TASK BRIEF = Rewrite the entries below with every "computer-use agent" changed to "desktop assistant", keeping everything else the same.

-------- LISTING

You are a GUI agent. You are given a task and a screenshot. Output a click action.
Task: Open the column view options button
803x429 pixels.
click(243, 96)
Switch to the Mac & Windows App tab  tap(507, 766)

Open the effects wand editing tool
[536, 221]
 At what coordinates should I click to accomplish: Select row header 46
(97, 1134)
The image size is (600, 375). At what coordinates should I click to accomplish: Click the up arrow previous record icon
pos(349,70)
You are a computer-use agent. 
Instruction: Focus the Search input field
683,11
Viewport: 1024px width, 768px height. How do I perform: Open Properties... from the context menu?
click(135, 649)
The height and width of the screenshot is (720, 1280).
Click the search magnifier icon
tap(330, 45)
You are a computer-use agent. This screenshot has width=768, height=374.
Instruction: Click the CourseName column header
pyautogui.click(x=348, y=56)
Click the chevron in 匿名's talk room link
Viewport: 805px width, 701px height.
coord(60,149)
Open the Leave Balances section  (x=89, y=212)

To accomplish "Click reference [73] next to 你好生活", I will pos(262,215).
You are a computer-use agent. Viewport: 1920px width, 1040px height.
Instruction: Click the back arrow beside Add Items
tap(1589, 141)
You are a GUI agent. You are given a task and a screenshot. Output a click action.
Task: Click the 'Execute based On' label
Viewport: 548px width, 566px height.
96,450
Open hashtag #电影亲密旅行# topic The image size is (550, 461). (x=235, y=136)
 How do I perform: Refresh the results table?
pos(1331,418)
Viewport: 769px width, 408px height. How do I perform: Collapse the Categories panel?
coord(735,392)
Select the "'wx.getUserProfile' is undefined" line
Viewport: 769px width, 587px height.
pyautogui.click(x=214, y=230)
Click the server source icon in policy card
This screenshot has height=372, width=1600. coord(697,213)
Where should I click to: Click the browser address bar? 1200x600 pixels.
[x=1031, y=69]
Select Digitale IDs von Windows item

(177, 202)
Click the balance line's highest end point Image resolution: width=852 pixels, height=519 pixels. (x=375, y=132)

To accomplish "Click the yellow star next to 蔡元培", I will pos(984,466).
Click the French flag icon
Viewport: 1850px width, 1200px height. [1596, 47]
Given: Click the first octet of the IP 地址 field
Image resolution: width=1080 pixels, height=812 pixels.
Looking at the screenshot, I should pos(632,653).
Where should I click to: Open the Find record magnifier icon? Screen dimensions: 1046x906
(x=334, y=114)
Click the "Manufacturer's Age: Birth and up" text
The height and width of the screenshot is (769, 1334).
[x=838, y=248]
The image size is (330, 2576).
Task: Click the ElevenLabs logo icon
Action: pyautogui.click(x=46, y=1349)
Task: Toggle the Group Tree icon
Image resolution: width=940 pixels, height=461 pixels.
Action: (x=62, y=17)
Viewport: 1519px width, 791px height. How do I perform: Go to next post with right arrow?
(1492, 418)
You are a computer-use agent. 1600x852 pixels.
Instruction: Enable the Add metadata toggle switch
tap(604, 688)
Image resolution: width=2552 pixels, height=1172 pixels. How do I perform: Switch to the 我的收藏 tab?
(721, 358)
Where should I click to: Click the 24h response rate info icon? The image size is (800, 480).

----------------

TASK OUTPUT =
You are a GUI agent. You are given a task and a screenshot. Output a click action.
Task: Open the column view options button
803x429 pixels.
click(243, 96)
Switch to the Mac & Windows App tab  tap(507, 766)

Open the effects wand editing tool
[536, 221]
 At what coordinates should I click to accomplish: Select row header 46
(97, 1134)
The image size is (600, 375). At what coordinates should I click to accomplish: Click the up arrow previous record icon
pos(349,70)
You are a desktop assistant. 
Instruction: Focus the Search input field
683,11
Viewport: 1024px width, 768px height. How do I perform: Open Properties... from the context menu?
click(135, 649)
The height and width of the screenshot is (720, 1280).
Click the search magnifier icon
tap(330, 45)
You are a desktop assistant. This screenshot has width=768, height=374.
Instruction: Click the CourseName column header
pyautogui.click(x=348, y=56)
Click the chevron in 匿名's talk room link
Viewport: 805px width, 701px height.
coord(60,149)
Open the Leave Balances section  (x=89, y=212)

To accomplish "Click reference [73] next to 你好生活", I will pos(262,215).
You are a desktop assistant. Viewport: 1920px width, 1040px height.
Instruction: Click the back arrow beside Add Items
tap(1589, 141)
You are a GUI agent. You are given a task and a screenshot. Output a click action.
Task: Click the 'Execute based On' label
Viewport: 548px width, 566px height.
96,450
Open hashtag #电影亲密旅行# topic The image size is (550, 461). (x=235, y=136)
 How do I perform: Refresh the results table?
pos(1331,418)
Viewport: 769px width, 408px height. How do I perform: Collapse the Categories panel?
coord(735,392)
Select the "'wx.getUserProfile' is undefined" line
Viewport: 769px width, 587px height.
pyautogui.click(x=214, y=230)
Click the server source icon in policy card
This screenshot has height=372, width=1600. coord(697,213)
Where should I click to: Click the browser address bar? 1200x600 pixels.
[x=1031, y=69]
Select Digitale IDs von Windows item

(177, 202)
Click the balance line's highest end point Image resolution: width=852 pixels, height=519 pixels. (x=375, y=132)

To accomplish "Click the yellow star next to 蔡元培", I will pos(984,466).
Click the French flag icon
Viewport: 1850px width, 1200px height. [1596, 47]
Given: Click the first octet of the IP 地址 field
Image resolution: width=1080 pixels, height=812 pixels.
Looking at the screenshot, I should pos(632,653).
Where should I click to: Open the Find record magnifier icon? Screen dimensions: 1046x906
(x=334, y=114)
Click the "Manufacturer's Age: Birth and up" text
The height and width of the screenshot is (769, 1334).
[x=838, y=248]
The image size is (330, 2576).
Task: Click the ElevenLabs logo icon
Action: pyautogui.click(x=46, y=1349)
Task: Toggle the Group Tree icon
Image resolution: width=940 pixels, height=461 pixels.
Action: (x=62, y=17)
Viewport: 1519px width, 791px height. How do I perform: Go to next post with right arrow?
(1492, 418)
You are a desktop assistant. 1600x852 pixels.
Instruction: Enable the Add metadata toggle switch
tap(604, 688)
Image resolution: width=2552 pixels, height=1172 pixels. How do I perform: Switch to the 我的收藏 tab?
(721, 358)
Where should I click to: Click the 24h response rate info icon? The image size is (800, 480).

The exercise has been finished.